Thailand’s auto industry has seen a remarkable recovery in April, thanks to the improved supply of semiconductors and the low base effect from last year.
According to the latest data from the Federation of Thai Industries (FTI), Thailand exported 79,940 finished cars in April, a 43.53% increase from the same month last year. The value of these exports reached 50.16 billion baht (about 1.45 billion US dollars), a 49.83% increase year-on-year.
Key Takeaways
- Thailand’s auto exports surged by 43.53% year-on-year in April due to a low comparative base and improved semiconductor supplies.
- The finished car export value also increased by 49.83% year-on-year to 50.16 billion baht, driven by higher shipments to Asia, Australia, and Middle East markets.
- However, domestic auto sales fell by 6.14% year-on-year in April, attributed to tighter loans for pickup trucks as interest rates increased.

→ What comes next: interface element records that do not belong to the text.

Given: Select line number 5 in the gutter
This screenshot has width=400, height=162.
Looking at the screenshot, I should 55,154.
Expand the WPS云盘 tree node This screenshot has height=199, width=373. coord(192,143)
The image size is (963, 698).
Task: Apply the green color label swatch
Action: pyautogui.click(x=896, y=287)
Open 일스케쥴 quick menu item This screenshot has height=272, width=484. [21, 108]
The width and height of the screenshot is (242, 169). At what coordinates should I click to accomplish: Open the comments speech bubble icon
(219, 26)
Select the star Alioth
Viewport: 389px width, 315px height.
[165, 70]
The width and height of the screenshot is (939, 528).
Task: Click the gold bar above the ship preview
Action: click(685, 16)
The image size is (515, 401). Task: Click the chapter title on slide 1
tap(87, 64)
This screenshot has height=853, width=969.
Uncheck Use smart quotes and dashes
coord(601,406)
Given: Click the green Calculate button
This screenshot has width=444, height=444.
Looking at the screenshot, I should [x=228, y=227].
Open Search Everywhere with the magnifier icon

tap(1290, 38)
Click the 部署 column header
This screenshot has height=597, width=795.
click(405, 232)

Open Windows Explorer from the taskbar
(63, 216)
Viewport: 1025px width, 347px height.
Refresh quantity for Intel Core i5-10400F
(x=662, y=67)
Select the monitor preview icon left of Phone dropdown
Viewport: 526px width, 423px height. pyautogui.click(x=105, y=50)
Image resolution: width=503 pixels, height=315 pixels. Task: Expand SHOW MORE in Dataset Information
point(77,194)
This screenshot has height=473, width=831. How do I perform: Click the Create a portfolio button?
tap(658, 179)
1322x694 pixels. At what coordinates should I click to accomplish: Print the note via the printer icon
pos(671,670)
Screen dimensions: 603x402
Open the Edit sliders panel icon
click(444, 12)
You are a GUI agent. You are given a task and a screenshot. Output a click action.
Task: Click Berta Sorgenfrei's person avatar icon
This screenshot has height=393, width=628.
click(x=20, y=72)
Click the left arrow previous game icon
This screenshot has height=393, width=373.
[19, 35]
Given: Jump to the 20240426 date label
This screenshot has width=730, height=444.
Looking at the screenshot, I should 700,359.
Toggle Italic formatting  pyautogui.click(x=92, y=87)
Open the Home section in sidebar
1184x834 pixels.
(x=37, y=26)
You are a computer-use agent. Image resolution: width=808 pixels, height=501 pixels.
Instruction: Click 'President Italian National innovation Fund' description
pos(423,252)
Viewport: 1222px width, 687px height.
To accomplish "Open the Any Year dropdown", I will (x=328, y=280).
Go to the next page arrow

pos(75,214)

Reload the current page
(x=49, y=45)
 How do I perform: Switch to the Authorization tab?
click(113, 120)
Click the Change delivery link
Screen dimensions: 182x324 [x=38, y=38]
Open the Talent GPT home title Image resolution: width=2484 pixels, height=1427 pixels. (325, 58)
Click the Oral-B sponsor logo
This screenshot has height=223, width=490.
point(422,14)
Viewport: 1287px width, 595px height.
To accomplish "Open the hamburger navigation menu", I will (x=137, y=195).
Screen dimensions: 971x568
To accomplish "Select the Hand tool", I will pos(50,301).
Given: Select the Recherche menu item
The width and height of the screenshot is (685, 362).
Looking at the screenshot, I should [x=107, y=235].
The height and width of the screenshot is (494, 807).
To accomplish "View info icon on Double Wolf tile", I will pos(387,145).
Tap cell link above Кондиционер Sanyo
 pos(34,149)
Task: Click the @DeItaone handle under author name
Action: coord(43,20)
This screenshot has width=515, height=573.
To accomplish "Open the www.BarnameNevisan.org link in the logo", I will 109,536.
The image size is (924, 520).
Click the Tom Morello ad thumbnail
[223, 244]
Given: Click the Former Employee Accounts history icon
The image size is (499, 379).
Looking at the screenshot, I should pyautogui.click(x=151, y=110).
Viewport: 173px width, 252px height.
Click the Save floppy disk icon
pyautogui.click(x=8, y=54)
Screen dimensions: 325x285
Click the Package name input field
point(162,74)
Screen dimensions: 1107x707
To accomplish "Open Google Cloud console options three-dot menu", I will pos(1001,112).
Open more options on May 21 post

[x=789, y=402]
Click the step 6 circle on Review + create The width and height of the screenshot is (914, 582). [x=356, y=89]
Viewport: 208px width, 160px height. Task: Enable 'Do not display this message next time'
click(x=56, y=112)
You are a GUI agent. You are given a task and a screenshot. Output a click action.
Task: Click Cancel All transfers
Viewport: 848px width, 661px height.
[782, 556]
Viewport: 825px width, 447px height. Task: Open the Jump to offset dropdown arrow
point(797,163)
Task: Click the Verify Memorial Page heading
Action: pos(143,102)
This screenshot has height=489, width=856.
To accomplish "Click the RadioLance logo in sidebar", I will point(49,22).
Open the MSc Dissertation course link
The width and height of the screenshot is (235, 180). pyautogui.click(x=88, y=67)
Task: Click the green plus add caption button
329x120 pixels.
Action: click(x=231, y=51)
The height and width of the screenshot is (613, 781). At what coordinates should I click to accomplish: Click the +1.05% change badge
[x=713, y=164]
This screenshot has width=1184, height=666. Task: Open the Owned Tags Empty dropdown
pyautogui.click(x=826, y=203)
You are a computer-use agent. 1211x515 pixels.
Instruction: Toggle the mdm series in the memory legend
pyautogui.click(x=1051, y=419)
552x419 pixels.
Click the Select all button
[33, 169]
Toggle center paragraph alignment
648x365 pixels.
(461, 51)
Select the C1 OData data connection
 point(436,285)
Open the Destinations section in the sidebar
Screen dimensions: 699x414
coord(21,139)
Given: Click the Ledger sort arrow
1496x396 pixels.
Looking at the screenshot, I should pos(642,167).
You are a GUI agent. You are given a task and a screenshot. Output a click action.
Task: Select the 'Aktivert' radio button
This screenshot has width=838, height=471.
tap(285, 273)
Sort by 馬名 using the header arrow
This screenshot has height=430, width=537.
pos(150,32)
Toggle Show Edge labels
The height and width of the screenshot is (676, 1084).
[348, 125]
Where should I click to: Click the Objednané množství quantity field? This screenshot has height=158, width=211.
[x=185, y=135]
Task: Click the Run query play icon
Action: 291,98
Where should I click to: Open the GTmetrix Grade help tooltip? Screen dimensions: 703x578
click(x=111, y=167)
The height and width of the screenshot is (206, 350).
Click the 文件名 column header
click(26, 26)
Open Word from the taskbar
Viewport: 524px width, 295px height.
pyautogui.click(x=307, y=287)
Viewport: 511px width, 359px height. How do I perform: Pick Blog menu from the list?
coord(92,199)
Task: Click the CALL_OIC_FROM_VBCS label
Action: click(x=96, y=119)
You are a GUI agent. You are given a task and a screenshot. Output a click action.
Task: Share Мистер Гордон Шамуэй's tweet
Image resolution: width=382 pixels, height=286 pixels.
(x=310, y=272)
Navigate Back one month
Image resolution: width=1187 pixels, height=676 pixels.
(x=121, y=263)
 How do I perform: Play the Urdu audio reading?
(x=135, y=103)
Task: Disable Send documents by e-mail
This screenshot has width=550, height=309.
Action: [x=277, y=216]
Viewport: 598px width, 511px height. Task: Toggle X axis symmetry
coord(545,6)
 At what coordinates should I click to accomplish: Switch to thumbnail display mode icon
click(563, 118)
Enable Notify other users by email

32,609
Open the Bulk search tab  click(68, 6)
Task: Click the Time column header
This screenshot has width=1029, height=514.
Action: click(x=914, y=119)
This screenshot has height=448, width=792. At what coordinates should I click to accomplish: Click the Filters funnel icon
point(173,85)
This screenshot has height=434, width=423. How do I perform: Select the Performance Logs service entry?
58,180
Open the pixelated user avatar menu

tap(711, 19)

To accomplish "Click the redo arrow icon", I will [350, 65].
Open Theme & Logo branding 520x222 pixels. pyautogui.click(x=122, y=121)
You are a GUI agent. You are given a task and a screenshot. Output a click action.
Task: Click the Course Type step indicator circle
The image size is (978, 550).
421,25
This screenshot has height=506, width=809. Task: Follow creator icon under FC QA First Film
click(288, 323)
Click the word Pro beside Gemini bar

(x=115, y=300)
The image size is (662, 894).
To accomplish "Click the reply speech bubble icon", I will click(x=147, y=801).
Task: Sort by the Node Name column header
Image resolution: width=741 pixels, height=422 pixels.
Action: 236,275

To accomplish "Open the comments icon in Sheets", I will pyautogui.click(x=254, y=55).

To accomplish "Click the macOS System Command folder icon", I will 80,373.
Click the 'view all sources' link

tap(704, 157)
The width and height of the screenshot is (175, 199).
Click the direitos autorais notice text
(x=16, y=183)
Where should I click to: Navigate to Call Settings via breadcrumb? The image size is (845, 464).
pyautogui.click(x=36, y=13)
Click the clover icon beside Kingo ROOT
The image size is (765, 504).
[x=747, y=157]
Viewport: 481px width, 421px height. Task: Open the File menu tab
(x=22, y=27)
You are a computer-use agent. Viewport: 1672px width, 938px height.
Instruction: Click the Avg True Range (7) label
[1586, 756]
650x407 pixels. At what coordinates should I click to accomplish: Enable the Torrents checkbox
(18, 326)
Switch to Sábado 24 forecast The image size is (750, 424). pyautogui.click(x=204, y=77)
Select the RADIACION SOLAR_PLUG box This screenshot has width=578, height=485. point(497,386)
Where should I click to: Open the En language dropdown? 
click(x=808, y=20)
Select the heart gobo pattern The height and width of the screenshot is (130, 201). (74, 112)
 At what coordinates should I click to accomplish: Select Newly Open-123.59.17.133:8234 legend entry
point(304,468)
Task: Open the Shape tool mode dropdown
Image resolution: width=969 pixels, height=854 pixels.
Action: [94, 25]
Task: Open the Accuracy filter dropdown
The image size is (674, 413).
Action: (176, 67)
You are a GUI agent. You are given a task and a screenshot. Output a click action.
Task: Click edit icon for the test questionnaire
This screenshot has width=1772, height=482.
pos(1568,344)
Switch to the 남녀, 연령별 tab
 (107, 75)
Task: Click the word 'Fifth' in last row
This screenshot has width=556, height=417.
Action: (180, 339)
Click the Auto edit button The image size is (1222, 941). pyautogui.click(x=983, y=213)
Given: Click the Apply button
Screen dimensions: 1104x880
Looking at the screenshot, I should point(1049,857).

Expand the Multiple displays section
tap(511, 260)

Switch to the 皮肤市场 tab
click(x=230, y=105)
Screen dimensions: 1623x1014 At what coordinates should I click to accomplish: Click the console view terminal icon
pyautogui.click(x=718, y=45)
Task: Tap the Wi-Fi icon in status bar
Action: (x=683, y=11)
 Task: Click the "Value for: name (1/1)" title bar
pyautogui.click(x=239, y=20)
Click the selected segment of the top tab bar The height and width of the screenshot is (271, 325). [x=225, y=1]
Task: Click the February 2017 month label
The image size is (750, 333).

The FTI expects the auto exports to continue growing in the coming months, as the global economy recovers from the impact of COVID-19 and the semiconductor supply improves further. However, it also warned of some potential risks, such as the rising cost of raw materials, the fluctuation of exchange rates, and the uncertainty of the COVID-19 situation both at home and abroad.
However, the domestic market remained sluggish, as auto sales dropped 6.14% year-on-year to 59,530 units in April, following an 8.37% decline in March. The FTI said this was due to the tighter credit conditions for pickup truck buyers, as well as the ongoing COVID-19 pandemic that has dampened consumer confidence and spending.